--- start Article ---
My Diaries
"Daddy shot his sef." Those were the first words I ever wrote in a diary. It was Christmas Eve, and I was eight years old. Five minutes after we found out my Dad had put a pistol to his chest and pulled the trigger my grandmother told me to grab a present from under the tree and she put me in a back bedroom to shield me from the chaos. After eavesdropping trying to absorb what was happening, I sat down on the bed and opened the gift. It has always seemed like serendipity to me that it was my first diary-- it landed in my lap on the night of my childhood I needed it most.
It was cornflower blue and read— "Days to Remember" on the front cover. "Daddy shot his sef" -- The words were in a permanent black marker-- they were wild and wounded like they might jump off the page and bite you. Along the bottom of the same page, I practiced writing in cursive in red Merry Christmas, Merry Christmas, Merry Christmas.
--- end Article ---
--- start Record set ---
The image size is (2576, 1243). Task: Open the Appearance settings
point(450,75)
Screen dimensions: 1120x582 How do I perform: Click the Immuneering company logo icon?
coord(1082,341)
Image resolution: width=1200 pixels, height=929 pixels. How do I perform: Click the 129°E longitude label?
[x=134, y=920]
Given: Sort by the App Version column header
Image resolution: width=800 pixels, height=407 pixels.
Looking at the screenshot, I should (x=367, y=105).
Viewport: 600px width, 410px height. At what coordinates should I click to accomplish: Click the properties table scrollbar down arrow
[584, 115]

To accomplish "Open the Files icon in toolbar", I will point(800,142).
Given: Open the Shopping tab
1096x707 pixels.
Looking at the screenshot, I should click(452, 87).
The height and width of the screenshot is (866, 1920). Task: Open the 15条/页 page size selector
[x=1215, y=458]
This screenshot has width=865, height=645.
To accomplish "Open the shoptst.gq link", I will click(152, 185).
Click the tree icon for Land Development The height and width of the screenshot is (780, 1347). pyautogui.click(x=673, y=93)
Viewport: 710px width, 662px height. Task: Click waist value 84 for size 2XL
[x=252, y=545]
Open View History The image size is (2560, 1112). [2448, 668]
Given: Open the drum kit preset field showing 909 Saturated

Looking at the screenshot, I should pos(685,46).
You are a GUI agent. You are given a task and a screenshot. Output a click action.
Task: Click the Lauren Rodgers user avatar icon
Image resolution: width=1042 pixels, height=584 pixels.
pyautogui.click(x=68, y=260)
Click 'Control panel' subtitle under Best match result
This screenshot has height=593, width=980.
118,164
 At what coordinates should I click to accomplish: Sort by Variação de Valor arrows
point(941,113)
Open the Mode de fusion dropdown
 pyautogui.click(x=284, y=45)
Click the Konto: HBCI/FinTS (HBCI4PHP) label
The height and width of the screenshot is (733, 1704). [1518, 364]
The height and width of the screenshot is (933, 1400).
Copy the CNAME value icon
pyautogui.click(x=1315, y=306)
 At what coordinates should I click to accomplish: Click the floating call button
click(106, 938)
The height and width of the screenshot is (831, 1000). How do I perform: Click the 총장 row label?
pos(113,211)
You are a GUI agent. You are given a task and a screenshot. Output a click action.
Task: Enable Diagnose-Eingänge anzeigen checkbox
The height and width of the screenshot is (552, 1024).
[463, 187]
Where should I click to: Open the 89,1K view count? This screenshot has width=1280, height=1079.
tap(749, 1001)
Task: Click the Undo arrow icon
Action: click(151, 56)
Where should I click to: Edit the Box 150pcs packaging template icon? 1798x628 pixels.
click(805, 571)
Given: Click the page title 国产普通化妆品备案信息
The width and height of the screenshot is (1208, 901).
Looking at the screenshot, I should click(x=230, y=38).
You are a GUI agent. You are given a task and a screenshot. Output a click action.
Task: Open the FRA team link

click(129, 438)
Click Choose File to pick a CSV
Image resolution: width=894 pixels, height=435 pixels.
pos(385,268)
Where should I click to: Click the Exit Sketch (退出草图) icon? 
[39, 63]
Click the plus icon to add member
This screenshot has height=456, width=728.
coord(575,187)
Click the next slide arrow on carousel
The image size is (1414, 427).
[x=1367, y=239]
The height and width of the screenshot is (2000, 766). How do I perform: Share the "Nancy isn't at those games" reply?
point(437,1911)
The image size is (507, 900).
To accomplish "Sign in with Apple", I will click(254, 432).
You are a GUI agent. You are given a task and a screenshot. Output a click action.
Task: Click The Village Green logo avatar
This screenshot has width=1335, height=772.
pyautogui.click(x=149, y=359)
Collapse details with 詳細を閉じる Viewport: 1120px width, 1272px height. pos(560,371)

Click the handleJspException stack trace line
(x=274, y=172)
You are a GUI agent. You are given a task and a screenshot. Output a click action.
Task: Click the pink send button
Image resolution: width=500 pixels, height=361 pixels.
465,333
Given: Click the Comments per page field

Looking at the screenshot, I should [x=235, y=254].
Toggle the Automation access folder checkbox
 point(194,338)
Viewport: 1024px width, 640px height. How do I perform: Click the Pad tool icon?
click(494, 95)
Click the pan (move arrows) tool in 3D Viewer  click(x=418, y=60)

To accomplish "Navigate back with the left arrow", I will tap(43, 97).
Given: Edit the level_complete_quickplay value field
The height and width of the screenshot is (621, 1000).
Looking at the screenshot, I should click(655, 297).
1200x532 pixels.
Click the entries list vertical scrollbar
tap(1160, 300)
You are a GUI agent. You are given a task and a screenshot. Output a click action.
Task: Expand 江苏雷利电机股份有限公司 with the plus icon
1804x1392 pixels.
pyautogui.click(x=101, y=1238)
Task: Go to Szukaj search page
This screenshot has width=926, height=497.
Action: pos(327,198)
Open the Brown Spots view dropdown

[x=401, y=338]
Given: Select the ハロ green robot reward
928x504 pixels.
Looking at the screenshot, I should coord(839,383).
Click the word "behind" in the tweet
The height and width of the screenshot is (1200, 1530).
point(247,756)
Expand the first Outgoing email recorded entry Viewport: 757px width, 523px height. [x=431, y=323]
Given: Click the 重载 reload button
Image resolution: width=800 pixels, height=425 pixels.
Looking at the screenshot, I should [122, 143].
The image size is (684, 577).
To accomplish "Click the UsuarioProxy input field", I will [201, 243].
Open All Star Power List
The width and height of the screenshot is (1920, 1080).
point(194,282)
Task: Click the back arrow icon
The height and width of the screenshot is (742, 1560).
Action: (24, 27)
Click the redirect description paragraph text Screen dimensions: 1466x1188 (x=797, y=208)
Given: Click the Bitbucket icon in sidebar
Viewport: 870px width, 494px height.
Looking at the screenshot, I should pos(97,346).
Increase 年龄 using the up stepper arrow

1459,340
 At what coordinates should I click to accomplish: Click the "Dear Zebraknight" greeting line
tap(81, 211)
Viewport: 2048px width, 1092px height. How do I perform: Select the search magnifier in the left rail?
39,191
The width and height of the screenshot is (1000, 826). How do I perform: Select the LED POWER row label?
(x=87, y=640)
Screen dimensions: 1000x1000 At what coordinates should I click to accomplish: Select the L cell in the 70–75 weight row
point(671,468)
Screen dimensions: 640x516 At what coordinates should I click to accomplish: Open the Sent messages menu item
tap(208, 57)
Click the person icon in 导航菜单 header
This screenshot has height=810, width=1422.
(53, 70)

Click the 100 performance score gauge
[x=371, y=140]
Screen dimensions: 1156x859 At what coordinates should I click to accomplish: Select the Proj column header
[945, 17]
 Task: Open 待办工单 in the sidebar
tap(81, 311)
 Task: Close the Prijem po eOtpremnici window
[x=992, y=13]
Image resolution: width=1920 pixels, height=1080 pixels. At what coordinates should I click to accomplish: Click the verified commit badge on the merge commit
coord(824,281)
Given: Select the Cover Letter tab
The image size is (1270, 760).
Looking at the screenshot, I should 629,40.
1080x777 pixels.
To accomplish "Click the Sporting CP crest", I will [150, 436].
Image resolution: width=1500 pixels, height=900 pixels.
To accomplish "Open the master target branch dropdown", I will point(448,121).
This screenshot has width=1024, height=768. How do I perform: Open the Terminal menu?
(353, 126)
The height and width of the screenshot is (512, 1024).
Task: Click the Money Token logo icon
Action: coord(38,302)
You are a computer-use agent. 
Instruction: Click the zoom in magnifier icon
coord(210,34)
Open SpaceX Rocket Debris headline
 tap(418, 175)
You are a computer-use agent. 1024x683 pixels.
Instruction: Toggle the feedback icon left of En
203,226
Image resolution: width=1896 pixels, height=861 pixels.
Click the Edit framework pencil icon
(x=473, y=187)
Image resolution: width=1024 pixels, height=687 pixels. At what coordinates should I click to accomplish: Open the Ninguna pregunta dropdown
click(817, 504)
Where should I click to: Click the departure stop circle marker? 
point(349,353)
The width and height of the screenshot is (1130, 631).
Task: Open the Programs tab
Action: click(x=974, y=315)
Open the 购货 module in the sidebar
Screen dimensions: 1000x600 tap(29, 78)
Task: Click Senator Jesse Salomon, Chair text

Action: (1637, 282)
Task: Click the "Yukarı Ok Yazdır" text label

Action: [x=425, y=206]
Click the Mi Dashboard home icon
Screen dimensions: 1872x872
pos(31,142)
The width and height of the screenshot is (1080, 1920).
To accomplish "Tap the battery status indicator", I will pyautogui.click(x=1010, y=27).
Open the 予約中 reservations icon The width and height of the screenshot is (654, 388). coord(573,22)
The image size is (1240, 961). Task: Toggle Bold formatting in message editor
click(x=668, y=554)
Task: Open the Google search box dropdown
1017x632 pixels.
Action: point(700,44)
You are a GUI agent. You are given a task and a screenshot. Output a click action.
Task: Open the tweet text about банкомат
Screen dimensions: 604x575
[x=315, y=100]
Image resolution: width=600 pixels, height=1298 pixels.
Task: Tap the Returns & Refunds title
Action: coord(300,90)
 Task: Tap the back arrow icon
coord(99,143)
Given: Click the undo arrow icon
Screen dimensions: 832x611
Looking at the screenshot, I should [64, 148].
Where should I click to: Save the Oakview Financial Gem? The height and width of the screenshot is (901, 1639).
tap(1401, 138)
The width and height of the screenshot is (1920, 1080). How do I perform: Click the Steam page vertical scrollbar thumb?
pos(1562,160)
--- end Record set ---
Rewrite the paragraph of the diaries essay that begins "It was cornflower blue" in a shorter form that keeps its main facts.

Result of the exercise :: My first diary was cornflower blue, with "Days to Remember" on its front cover. I wrote "Daddy shot his sef" in permanent black marker, and the words looked wild and wounded. Along the bottom of that page, I practiced cursive by writing "Merry Christmas" three times in red.